The truck driver comes in once a week or whatever and moves on to land occupation.

His occupation is not that that could be fairly be termed maritime employment.

Potter Stewart:

And Mr. Bryson, what do you think the phrase maritime employment means?

William C. Bryson:

Well, the term of course is not given —

Potter Stewart:

Well, it has been defined rather — it’s become almost a term of art in the decisions of this Court, hasn’t it?

William C. Bryson:

Well, the decisions of the court which counsel referred —

Potter Stewart:

And indeed the predecessor statute required the employer to be in the maritime employment in order to be a covered employer.

He had to have some of his employees —

William C. Bryson:

He had to have some of his —

Potter Stewart:

— in maritime employment and that was given a specific and almost — became almost a term of art, didn’t it?

William C. Bryson:

He had some of his employment — employees —

Potter Stewart:

In maritime —

William C. Bryson:

— engaged in — over navigable waters.

Potter Stewart:

Yes.

William C. Bryson:

Now, navigable waters has been redefined.

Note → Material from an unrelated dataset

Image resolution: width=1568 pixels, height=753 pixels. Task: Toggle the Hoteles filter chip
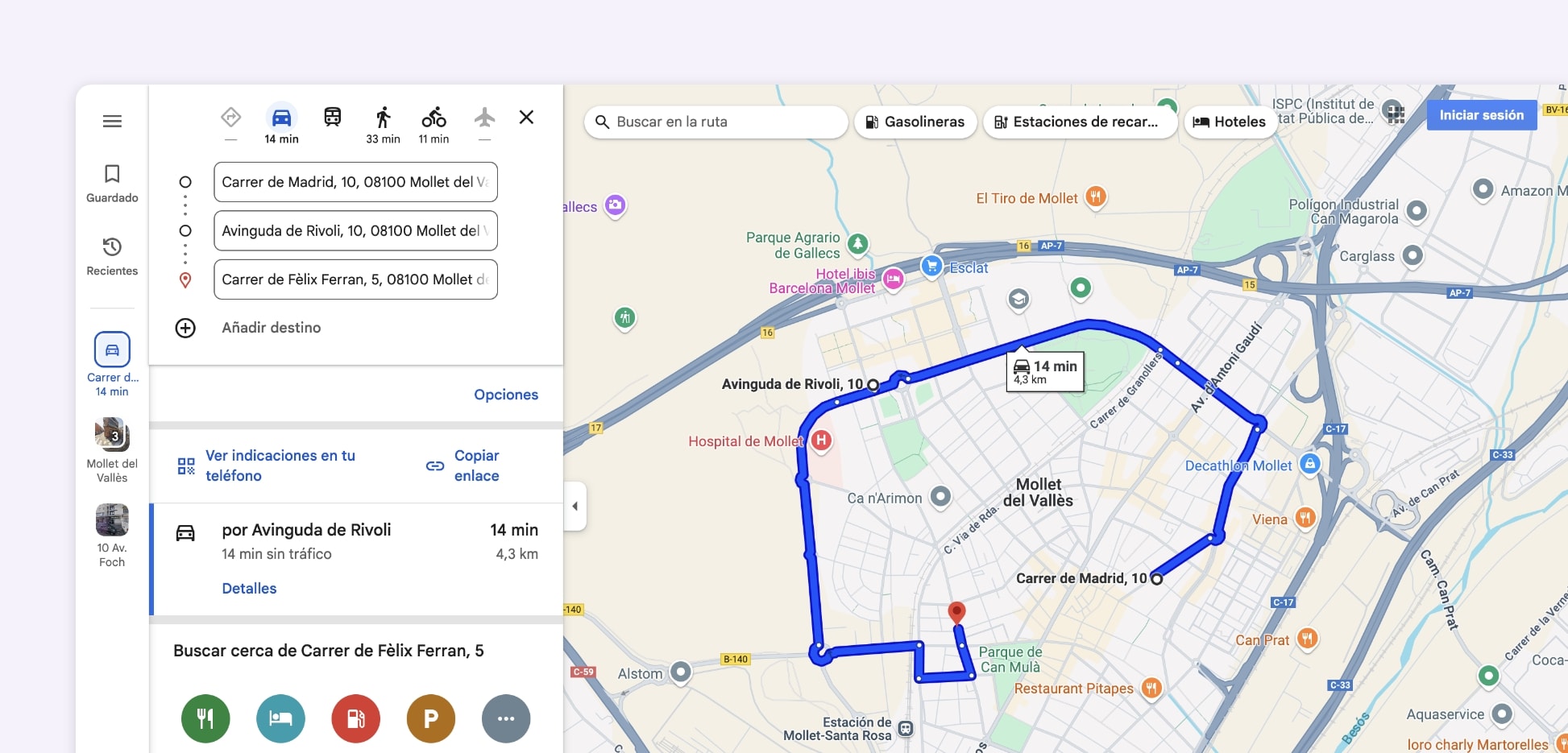tap(1229, 122)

Of course, in the 72 Act to include —

Potter Stewart:

Yes, but maritime employment hasn’t been defined at all, has it?

William C. Bryson:

No.

Maritime employment has not —

Potter Stewart:

— in the statute?

William C. Bryson:

— been defined.

Potter Stewart:

So wouldn’t it be the national thing to look at — to see what that term means in the decisions of the courts?

William C. Bryson:

Well, but the problem Mr. Justice Stewart with trying to define maritime employment the way it was used although I think not defined in the old cases.

The way it was used to the extent that it was used to suggest that maritime employment was limited to employment which actually occurred over water is that that would not take care of a lot of different kinds of maritime employment there involved in the 1972 amendments —

Potter Stewart:

But they are —

William C. Bryson:

— for instance, ship builders.

Potter Stewart:

But they are because they’re specifically covered by the statute.

William C. Bryson:

Well, that’s right but the statute says maritime employment and then proceeds to include a number of groups within that concept of maritime employment and the legislative history on that point is quite clear that it means the entire group of specific occupations to be within the notion of maritime employment.

If I can read from the section, the section analysis in the Senate Report, it says the amendment amends Section 2 (3) of the Act to define an employee as any person engaged in maritime employment and then it goes on to say the definition specifically includes any longshoreman or other person engaged in longshoring operations and any harbor worker including the ship repairman, shipbuilder and shipbreaker.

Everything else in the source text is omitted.